**Stated problem**:
Reproduce every line of the listing below without changing anything.

··· Data for processing

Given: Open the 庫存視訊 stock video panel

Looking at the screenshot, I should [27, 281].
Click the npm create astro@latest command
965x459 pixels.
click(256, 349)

······

**Solution to the exercise**:
Given: Open the 庫存視訊 stock video panel

Looking at the screenshot, I should [27, 281].
Click the npm create astro@latest command
965x459 pixels.
click(256, 349)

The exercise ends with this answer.